Records:
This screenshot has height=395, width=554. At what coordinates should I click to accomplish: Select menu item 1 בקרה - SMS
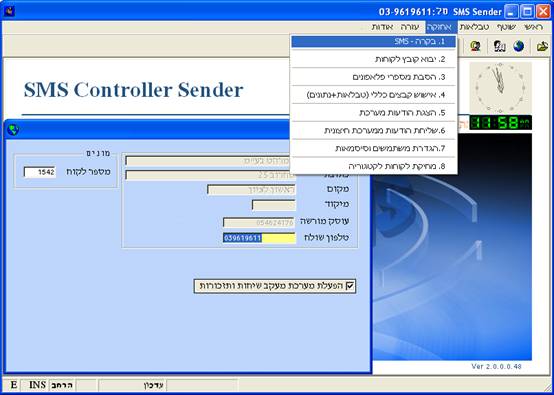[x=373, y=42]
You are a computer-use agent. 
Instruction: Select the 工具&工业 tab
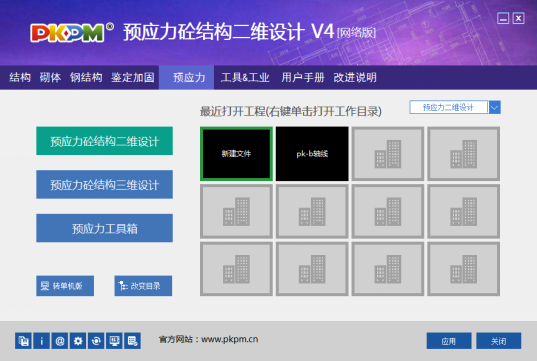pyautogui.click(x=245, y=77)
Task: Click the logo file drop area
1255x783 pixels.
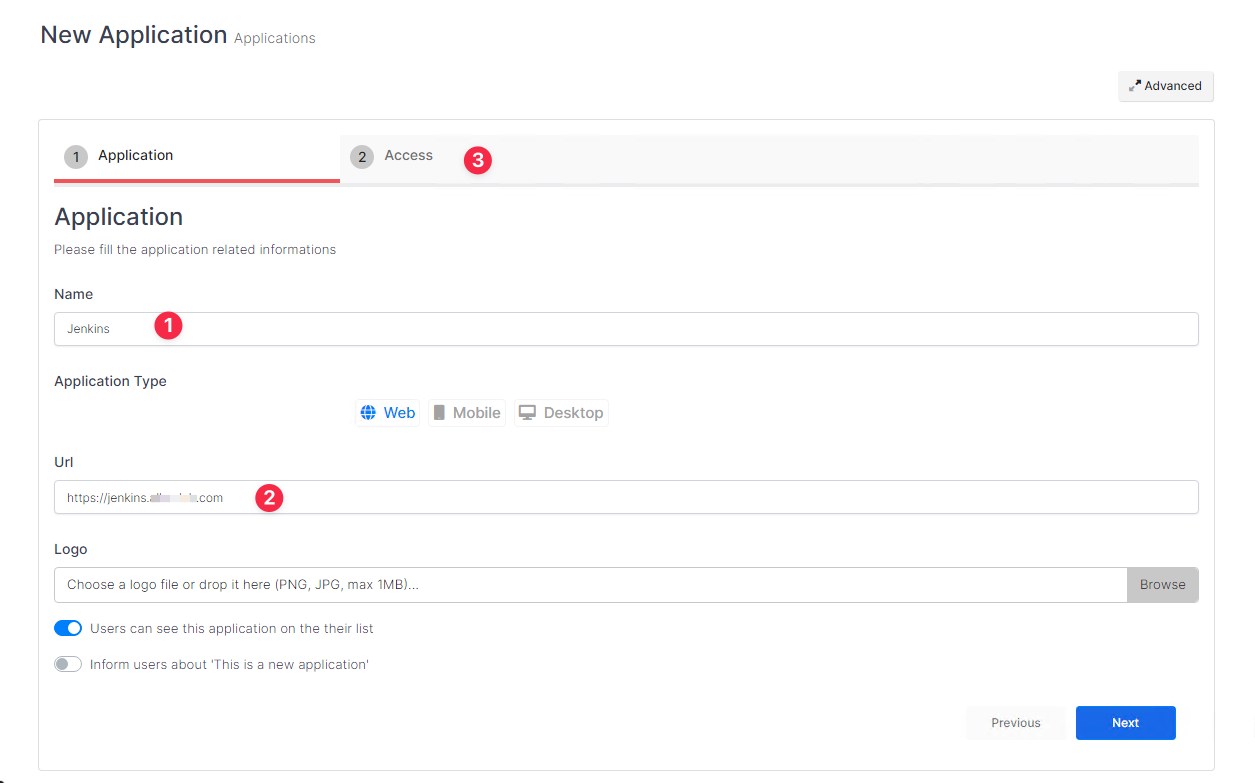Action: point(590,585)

==

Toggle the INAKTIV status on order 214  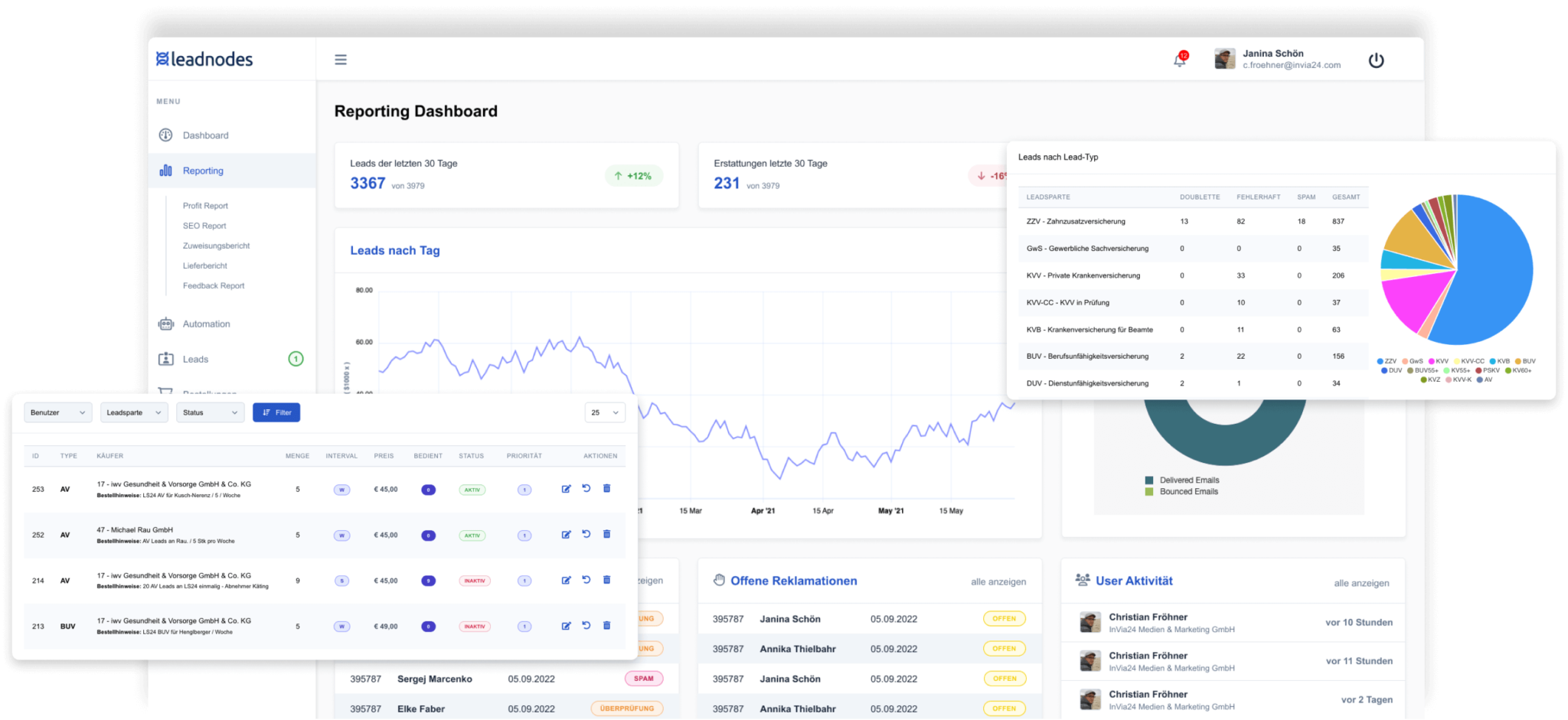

Exercise instructions:
Copy out, character for character, everything in the records from the line containing "Task: Click the logo file drop area" down to the line containing "Action: point(590,585)", both included. Leave the pictures out of your answer.

Exercise result:
Task: Click the logo file drop area
1255x783 pixels.
Action: point(590,585)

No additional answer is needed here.